Complex systems analysis: towards holistic approaches to health systems planning and policy
Babak Pourbohloul a & Marie-Paule Kieny b
a. Division of Mathematical Modelling, British Columbia Centre for Disease Control, Vancouver, British Columbia, Canada.
b. Innovation, Information, Evidence and Research, World Health Organization, Geneva, Switzerland.
Correspondence to Babak Pourbohloul (e-mail: email@example.com).
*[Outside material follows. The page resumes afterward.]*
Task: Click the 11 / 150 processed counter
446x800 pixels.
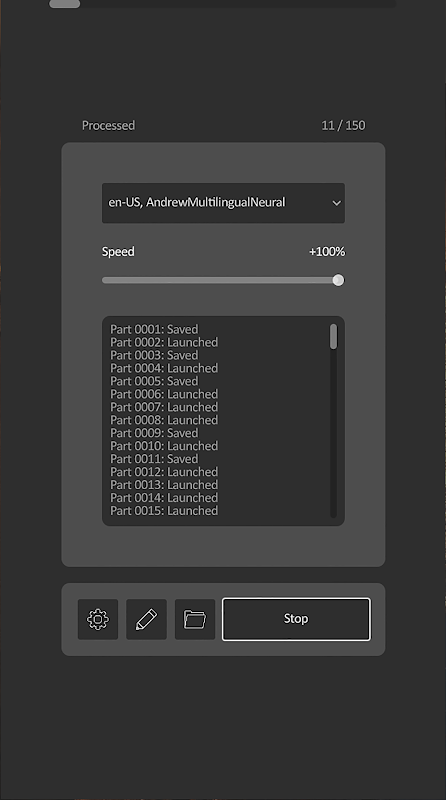Action: 343,126
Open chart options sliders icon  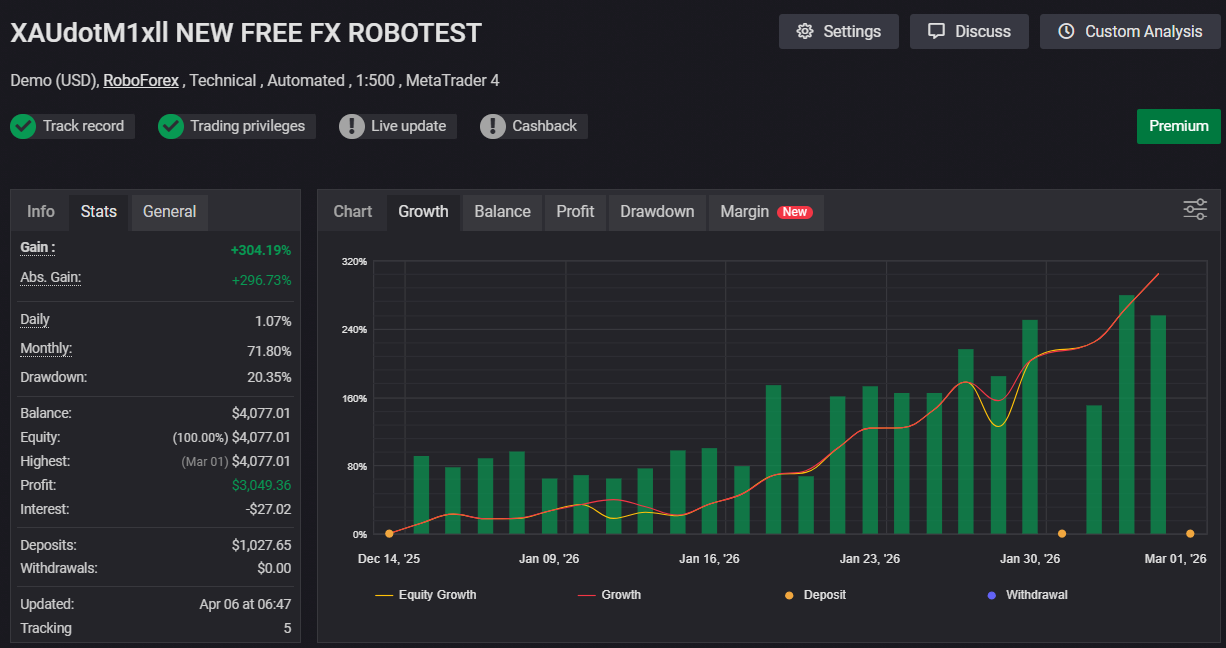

Bulletin of the World Health Organization 2011;89:242-242. doi: 10.2471/BLT.11.087544
Diseases and health conditions are, by and large, studied in separate silos. Policies to reduce morbidity and mortality are developed within each “disease silo”. In many parts of the world, there is still no systematic evaluation of disease control or health-care programmes, thus hampering efforts to efficiently allocate scarce resources. Health is not a stand-alone phenomenon with clear boundaries.1 Diseases and health conditions have multiple causes, including social. They are interrelated with nature and nurture, and evolve over time. Health systems defy simple representation. They call for novel ways of thinking to improve our ability to predict and control individual and population-based health outcomes. A holistic framework is needed to capture disparate diseases and health conditions and their intricate relationships into a unified platform. Such frameworks are developed using complex network analysis.2–4
Complex systems are composed of networks of interconnected components that influence each other, often in a nonlinear fashion.5 Whether we refer to an ecosystem or a health-care system, we must acknowledge the interplay within and between such systems. Complex systems analysis goes beyond the reductionist approach of breaking complicated phenomena into simple variables; new properties and behaviours evolve from the interactions between individual components. Over the past ten years, our understanding of complex networks and their properties has improved dramatically due to the development of a new arsenal of tools and technologies. These tools allow us to map the patterns of many real-life phenomena and help us to understand the mechanisms by which they can be influenced.
A health system consists of all organizations, people and actions whose primary intent is to promote, restore or maintain health.6 Delivering optimal health services depends critically on the incidence and prevalence of infectious or chronic diseases, on social determinants and on resources available. As such, whether global or local, health systems are complex networks that permeate all dimensions of human health.
At the societal level, social interaction is the basis for the spread of pathogens, from influenza to HIV/AIDS, or individual behaviours, from obesity to illicit drug use. At the institutional level, the complex interaction between national and international organizations is the basis for designing and implementing policy decisions on governance, allocation of workforce, services and technologies, sharing information and distributing resources. At the molecular level, several diseases have a common genetic or functional origin.1,7 Hence a cooperative and collaborative approach to designing health interventions is required.8
In its work towards achieving the United Nation’s Millennium Development Goals,9 the global community is poised for another turning point in science. A complex systems analysis framework is needed to integrate demographic and surveillance databases, and support decision-making when resources are scarce. This framework is modular, scalable and adaptable, thus avoiding a one-size-fits-all approach to designing health policies.8,10
Scientific literature has demonstrated very little overlap between disciplines involved in studying complex systems and those concerned with health systems evaluation. We need to build on the current momentum of interdisciplinary collaboration within the developing discipline of complex system analysis. As a newer paradigm, experts and trainees are expanding the body of knowledge from complexity theory to the analysis of complex health systems networks. Regionally or nationally, such a framework would optimize integration of the essential functions of the health system while encouraging collaborations to increase cross-pollination in health systems research. This provides a perspective capable of analysing complex health issues of the 21st century. This new endeavour merits support to achieve its full potential.